Das hat sich nach und nach geändert. Zum Beispiel weil wir einen Kindergarten gefunden haben, der wirklich der beste Kindergarten ist, den man sich für ein Kind vorstellen kann. Wenn die Kinder dann protestieren, weil man sie abholt, wenn sie am Spielplatz sofort wieder mit den anderen Kindern aus dem Kindergarten weiterspielen wollen, wenn sie im Urlaub die Erzieherinnen vermissen, wenn sie sich überhaupt recht prächtig entwickeln – dann fällt es doch ziemlich schwer an der Überzeugung fest zu halten, Fremdbetreuung sei schlecht für die armen Kleinen.
Auch spielt das Umfeld eine Rolle. In Berlin ist es sehr üblich nach 12 Monaten wieder arbeiten zu gehen. Man fühlt sich eher wie ein Alien wenn man es nicht tut.
Wenn man dann angefangen hat wieder zu arbeiten und sieht, dass der Job Spaß macht, dass die Abwechslung gut tut, dass die Bestätigung eine andere ist als die eines Kinderlächelns, ja, wenn man sogar so viel Geld nach Hause bringen kann, dass es nicht ein niedlicher Zuverdienst ist (der von den Kosten der Kinderbetreuung wieder verschlungen wird), sondern ein Gehalt von dem man leben kann, dann tut sich auch so einiges im Kopf.
Deswegen lies mich auch dieser Text auf spreadrandomthoughts zum Thema Vereinbarkeit innerlich nicken:
„ich selbst komme aus einer mittlerweile beendeten ehe mit zwei kindern, in der beide elternteile gearbeitet haben, ich in teilzeit, vornehmlich aus finanziellen gründen. darüberhinaus würde ich im rückblick sagen, war ich neben arbeit und dreijähriger berufsbegleitender therapeutenausbildung zu sagen wir 90% für die carearbeit zuständig. die wut darüber kam sehr langsam. es war eher so ein langsames einsickern des ungerechtigkeitsgefühls und so richtig bewusst wurde es mir erst in der zeit der trennung und danach. zudem glaube ich, dass diese jahrelange ungerechtigkeit einen großteil am scheitern unserer beziehung ausmachte. jetzt – 3 jahre nach der trennung – funktioniert die verteilung von care und erwerbsanteilen wesentlich besser, im sinne von gerechter.“
Auch hier meine ich wieder das Thema Einsamkeit und Missbrauchsgefühl herauszulesen.
Ein Plädoyer für die vollzeitarbeitende Mutter verfasste Modeste.
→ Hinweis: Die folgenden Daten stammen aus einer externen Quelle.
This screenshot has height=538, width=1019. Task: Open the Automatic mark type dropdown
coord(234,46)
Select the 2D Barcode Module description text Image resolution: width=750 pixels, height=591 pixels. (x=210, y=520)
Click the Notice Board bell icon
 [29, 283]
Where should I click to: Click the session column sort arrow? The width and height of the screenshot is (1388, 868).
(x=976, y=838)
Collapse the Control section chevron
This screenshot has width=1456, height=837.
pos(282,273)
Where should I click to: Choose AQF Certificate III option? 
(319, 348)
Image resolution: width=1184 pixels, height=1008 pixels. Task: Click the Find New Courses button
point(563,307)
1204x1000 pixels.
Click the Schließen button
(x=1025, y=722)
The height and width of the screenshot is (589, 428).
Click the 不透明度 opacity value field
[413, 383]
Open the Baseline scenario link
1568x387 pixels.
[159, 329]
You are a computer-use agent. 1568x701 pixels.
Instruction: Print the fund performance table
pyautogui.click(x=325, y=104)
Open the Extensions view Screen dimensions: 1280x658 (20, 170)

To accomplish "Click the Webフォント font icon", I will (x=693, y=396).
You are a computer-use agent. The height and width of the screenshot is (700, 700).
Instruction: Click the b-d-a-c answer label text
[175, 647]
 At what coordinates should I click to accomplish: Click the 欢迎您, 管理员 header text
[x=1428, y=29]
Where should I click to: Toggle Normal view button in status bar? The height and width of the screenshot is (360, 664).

Ich lese den Blog sehr gerne und kann viele Punkte verstehen, allerdings stört mich (nicht nur in ihrem Text) die Forderung Frauen müssten langsam mal mehr einfordern:
„Ansonsten möchte ich, dass Frauen endlich verhandeln. Mit ihren Männern. Dass Frauen darauf beharren, dass ihr Job ebenso wichtig ist wie seiner, auch wenn sie weniger verdient. Dass Paare die lästigen Termine wie die Vorsorgeuntersuchungen oder den Elternabend paritätisch aufteilen. Dass sie sich nicht damit abspeisen lassen, sein Chef wäre böse, wenn er Elternzeit nimmt oder wegen der U 8 erst um 10.00 erscheint. Ihr Chef ist schließlich auch nicht begeistert, da müssen sich die Männer mehr trauen, die Frauen mehr darauf pochen und auch die Chefs bewegen. Ich würde mir außerdem wünschen, dass Frauen auch einfach mal die Füße stillhalten, wenn das Kind komisch angezogen aussieht oder ein merkwürdiges Geschenk für einen Geburtstag mitbekommt, wie manche Mütter begründen, warum sie sich nicht auf ihren Mann verlassen können. Das werden die ebenso lernen wie ihre Frauen.“
Wahrscheinlich stört mich das v.a. weil ich kaum Fälle kenne, in denen Verhandlungen ein konstruktives Ergebnis erbracht hätten. Meistens endet dieses Verhandeln eher in einer Trennung.
Und ganz am Ende wünsche ich mir in naiver Verklärtheit natürlich nach wie vor, dass es auch Männer gibt, die von alleine – ohne Einfordern – einsehen, dass der Job ihrer Frau genauso wichtig ist wie der eigene…
Tatsächlich merke ich an mir selbst langsam eine Ermüdung was dieses Thema angeht und frage mich, wie viel Frauen in diesem Thema überhaupt noch bewegen können und ob „wir“ am Ende nicht darauf angewiesen sind, dass das andere Geschlecht auch Veränderung möchte.
Denn letztendlich – das zeigt der erste Text des sich zu Tode arbeitenden Vaters – beide Extreme scheinen doch irgendwie falsch und ungesund zu sein, sollte da nicht auch Veränderungsdruck von den Männern kommen?